Lorraine Leckie and Pavel Cingl Release Their Enigmatic, Witchy New Album at the Mercury on the 29th

by delarue

Among rock songwriters, few are as capable as Lorraine Leckie in writing across a vast array of different styles. New Yorkers know her best as the leader of a whipcrack-sharp psychedelic Americana rock band that she fondly calls Her Demons. Yet as straightforward as her work with that group is, her other projects can be much harder to pin down. Her latest album, The Raven Smiled – a collaboration with similarly eclectic Czech violin star Pavel Cingl, streaming at Bandcamp – is her most enigmatic, her most beguiling and arguably her best. She and Cingl are joined by those Demons – lead guitarist and recent Blues Hall of Fame inductee Hugh Pool, bassist Charles DeChants and drummer Paul Triff – at the album release show on September 29 at 8 PM at the Mercury. Cover is $10, and you get a free copy of the cd with paid admission.

The influences on this album, through a glass darkly, seem to be PJ Harvey and Nick Cave, although the music here bears more reflection than resemblance to either artist’s work. As you would expect from the instrumentation – Leckie’s Telecaster or piano paired with Cingl’s violin – the sound is a lot closer to the folk noir of Leckie’s spare 2010 album Martini Eyes. However, Cingl’s judicious production frequently adds misty atmospherics and more ornate textures, in the same vein as Leckie’s haunting 2013 album with Anthony Haden-Guest, Rudely Interrupted.

The opening track, The Man That Walks in the Rain sets the stage, cryptic and mysterious, along the same lines as Dylan’s Man in the Long Black Coat. Leckie has made no secret that she is a devotee of the black arts, so it should come as no surprise that Climb Ya Like a Mountain would be a homage to Aleister Crowley (who, as Leckie tells it, was an avid mountain climber – and a surprisngly buffoonish persona for someone enamored with the dark side).

Leckie explores that light/dark dichotomy from the opposite angle with Dangerous Friends, its triumphant continental party narrative set against a hazy backdrop channeled via one of the unorthodox guitar tunings that she employs so often here. By contrast, the baroque-tinged piano ballad Story of Your Life has a lustrous, minimalist sheen, a homage to Prague, a city whose history and beauty clearly resonate strongly with Leckie.
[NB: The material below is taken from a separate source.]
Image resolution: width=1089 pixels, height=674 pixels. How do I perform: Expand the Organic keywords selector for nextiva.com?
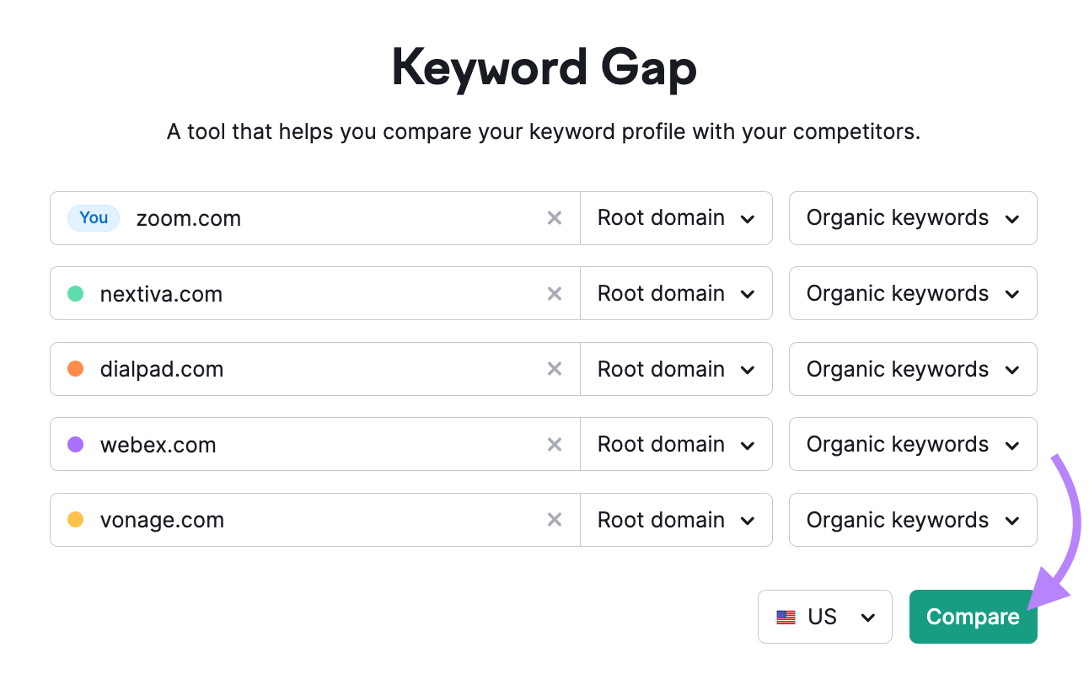click(912, 293)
Awake is even more minimalistic, Cingl’s lullaby violin gently building the somnambulistic ambience. By contrast, That Ain’t Nice is a launching pad for Leckie’s dissociative, noisy guitar explorations in tandem with Cingl’s blizzard of glissandos. Witches Heart tersely mashes up early PJ Harvey, witchy mid-70s Marianne Faithfull Britfolk and 80s goth, enhanced by the eerie close harmonies of backup singer Lisa Zwier. “My little doll, you were born under a broken star, I am sorry,” Leckie intones with a cool inscrutability as the album’s most distantly ominous track, Medicine Man, gets underway. The title cut, an enigmatic piano vignette, closes the album on a decidedly unresolved note. As with the rest of the songs here, there’s charm, but also menace, the defining characteristic of this allusively intriguing collection.